Exercise:
Every record that appears below should be transcribed exactly.

────────

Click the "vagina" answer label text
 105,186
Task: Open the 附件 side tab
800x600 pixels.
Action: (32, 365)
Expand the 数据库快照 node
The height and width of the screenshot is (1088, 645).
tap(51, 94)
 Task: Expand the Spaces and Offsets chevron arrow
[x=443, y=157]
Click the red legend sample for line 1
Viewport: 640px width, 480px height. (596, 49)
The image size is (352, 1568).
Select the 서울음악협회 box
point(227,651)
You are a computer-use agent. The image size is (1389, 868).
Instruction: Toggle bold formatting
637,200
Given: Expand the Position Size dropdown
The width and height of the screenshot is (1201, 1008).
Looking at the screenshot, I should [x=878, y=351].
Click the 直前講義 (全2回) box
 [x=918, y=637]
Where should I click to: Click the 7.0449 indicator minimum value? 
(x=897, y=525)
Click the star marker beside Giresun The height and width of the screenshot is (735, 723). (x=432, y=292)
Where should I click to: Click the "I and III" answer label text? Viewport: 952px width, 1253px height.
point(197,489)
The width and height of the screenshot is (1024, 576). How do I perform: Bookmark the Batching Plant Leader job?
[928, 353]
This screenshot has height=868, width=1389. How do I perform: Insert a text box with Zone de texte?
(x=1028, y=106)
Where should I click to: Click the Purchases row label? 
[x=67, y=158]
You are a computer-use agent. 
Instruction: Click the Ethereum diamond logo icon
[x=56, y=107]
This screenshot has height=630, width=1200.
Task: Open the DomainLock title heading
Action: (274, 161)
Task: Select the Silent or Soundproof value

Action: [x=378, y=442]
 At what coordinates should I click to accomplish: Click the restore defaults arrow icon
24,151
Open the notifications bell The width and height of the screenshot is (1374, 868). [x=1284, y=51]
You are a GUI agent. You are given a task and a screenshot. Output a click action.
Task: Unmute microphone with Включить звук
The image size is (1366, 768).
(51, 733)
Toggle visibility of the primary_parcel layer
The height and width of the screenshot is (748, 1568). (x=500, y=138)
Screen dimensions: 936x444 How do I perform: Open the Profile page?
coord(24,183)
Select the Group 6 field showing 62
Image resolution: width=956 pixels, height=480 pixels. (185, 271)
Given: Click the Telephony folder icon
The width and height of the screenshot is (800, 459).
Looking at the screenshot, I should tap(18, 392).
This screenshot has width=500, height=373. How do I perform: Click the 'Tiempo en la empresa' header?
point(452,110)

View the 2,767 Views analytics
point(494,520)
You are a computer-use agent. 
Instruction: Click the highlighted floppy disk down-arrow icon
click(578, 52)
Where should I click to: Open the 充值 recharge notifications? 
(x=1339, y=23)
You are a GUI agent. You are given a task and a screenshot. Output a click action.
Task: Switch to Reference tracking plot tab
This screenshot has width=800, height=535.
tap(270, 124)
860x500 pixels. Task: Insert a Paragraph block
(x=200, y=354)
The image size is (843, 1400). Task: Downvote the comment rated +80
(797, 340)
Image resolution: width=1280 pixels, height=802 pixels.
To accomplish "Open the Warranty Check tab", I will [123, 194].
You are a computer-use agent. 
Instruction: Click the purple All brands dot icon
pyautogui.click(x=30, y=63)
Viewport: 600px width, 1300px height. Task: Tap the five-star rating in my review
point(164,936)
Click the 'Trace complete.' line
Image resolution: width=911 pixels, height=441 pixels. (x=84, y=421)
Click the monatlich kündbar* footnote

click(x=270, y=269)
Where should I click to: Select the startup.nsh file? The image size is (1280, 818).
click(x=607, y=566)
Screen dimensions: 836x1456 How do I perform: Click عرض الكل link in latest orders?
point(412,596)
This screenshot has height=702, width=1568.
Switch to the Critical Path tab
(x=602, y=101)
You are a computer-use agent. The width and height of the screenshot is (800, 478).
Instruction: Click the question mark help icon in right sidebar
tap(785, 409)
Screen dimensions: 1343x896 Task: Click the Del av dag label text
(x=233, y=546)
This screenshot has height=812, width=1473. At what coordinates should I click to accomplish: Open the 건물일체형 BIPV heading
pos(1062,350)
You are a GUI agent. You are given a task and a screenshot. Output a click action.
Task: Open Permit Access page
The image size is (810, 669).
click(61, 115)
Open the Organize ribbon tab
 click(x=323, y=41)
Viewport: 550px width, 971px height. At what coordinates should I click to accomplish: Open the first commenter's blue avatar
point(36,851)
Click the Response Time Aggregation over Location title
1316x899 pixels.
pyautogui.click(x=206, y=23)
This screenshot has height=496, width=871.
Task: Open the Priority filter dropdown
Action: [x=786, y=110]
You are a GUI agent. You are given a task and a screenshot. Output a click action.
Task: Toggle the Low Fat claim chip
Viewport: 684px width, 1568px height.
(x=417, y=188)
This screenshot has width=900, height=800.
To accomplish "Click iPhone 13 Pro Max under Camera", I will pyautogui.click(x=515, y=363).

────────

Output for this exercise:
Click the "vagina" answer label text
 105,186
Task: Open the 附件 side tab
800x600 pixels.
Action: (32, 365)
Expand the 数据库快照 node
The height and width of the screenshot is (1088, 645).
tap(51, 94)
 Task: Expand the Spaces and Offsets chevron arrow
[x=443, y=157]
Click the red legend sample for line 1
Viewport: 640px width, 480px height. (596, 49)
The image size is (352, 1568).
Select the 서울음악협회 box
point(227,651)
You are a computer-use agent. The image size is (1389, 868).
Instruction: Toggle bold formatting
637,200
Given: Expand the Position Size dropdown
The width and height of the screenshot is (1201, 1008).
Looking at the screenshot, I should [x=878, y=351].
Click the 直前講義 (全2回) box
 [x=918, y=637]
Where should I click to: Click the 7.0449 indicator minimum value? 
(x=897, y=525)
Click the star marker beside Giresun The height and width of the screenshot is (735, 723). (x=432, y=292)
Where should I click to: Click the "I and III" answer label text? Viewport: 952px width, 1253px height.
point(197,489)
The width and height of the screenshot is (1024, 576). How do I perform: Bookmark the Batching Plant Leader job?
[928, 353]
This screenshot has height=868, width=1389. How do I perform: Insert a text box with Zone de texte?
(x=1028, y=106)
Where should I click to: Click the Purchases row label? 
[x=67, y=158]
You are a computer-use agent. 
Instruction: Click the Ethereum diamond logo icon
[x=56, y=107]
This screenshot has height=630, width=1200.
Task: Open the DomainLock title heading
Action: (274, 161)
Task: Select the Silent or Soundproof value

Action: [x=378, y=442]
 At what coordinates should I click to accomplish: Click the restore defaults arrow icon
24,151
Open the notifications bell The width and height of the screenshot is (1374, 868). [x=1284, y=51]
You are a GUI agent. You are given a task and a screenshot. Output a click action.
Task: Unmute microphone with Включить звук
The image size is (1366, 768).
(51, 733)
Toggle visibility of the primary_parcel layer
The height and width of the screenshot is (748, 1568). (x=500, y=138)
Screen dimensions: 936x444 How do I perform: Open the Profile page?
coord(24,183)
Select the Group 6 field showing 62
Image resolution: width=956 pixels, height=480 pixels. (185, 271)
Given: Click the Telephony folder icon
The width and height of the screenshot is (800, 459).
Looking at the screenshot, I should tap(18, 392).
This screenshot has width=500, height=373. How do I perform: Click the 'Tiempo en la empresa' header?
point(452,110)

View the 2,767 Views analytics
point(494,520)
You are a computer-use agent. 
Instruction: Click the highlighted floppy disk down-arrow icon
click(578, 52)
Where should I click to: Open the 充值 recharge notifications? 
(x=1339, y=23)
You are a GUI agent. You are given a task and a screenshot. Output a click action.
Task: Switch to Reference tracking plot tab
This screenshot has width=800, height=535.
tap(270, 124)
860x500 pixels. Task: Insert a Paragraph block
(x=200, y=354)
The image size is (843, 1400). Task: Downvote the comment rated +80
(797, 340)
Image resolution: width=1280 pixels, height=802 pixels.
To accomplish "Open the Warranty Check tab", I will [123, 194].
You are a computer-use agent. 
Instruction: Click the purple All brands dot icon
pyautogui.click(x=30, y=63)
Viewport: 600px width, 1300px height. Task: Tap the five-star rating in my review
point(164,936)
Click the 'Trace complete.' line
Image resolution: width=911 pixels, height=441 pixels. (x=84, y=421)
Click the monatlich kündbar* footnote

click(x=270, y=269)
Where should I click to: Select the startup.nsh file? The image size is (1280, 818).
click(x=607, y=566)
Screen dimensions: 836x1456 How do I perform: Click عرض الكل link in latest orders?
point(412,596)
This screenshot has height=702, width=1568.
Switch to the Critical Path tab
(x=602, y=101)
You are a computer-use agent. The width and height of the screenshot is (800, 478).
Instruction: Click the question mark help icon in right sidebar
tap(785, 409)
Screen dimensions: 1343x896 Task: Click the Del av dag label text
(x=233, y=546)
This screenshot has height=812, width=1473. At what coordinates should I click to accomplish: Open the 건물일체형 BIPV heading
pos(1062,350)
You are a GUI agent. You are given a task and a screenshot. Output a click action.
Task: Open Permit Access page
The image size is (810, 669).
click(61, 115)
Open the Organize ribbon tab
 click(x=323, y=41)
Viewport: 550px width, 971px height. At what coordinates should I click to accomplish: Open the first commenter's blue avatar
point(36,851)
Click the Response Time Aggregation over Location title
1316x899 pixels.
pyautogui.click(x=206, y=23)
This screenshot has height=496, width=871.
Task: Open the Priority filter dropdown
Action: [x=786, y=110]
You are a GUI agent. You are given a task and a screenshot. Output a click action.
Task: Toggle the Low Fat claim chip
Viewport: 684px width, 1568px height.
(x=417, y=188)
This screenshot has width=900, height=800.
To accomplish "Click iPhone 13 Pro Max under Camera", I will pyautogui.click(x=515, y=363).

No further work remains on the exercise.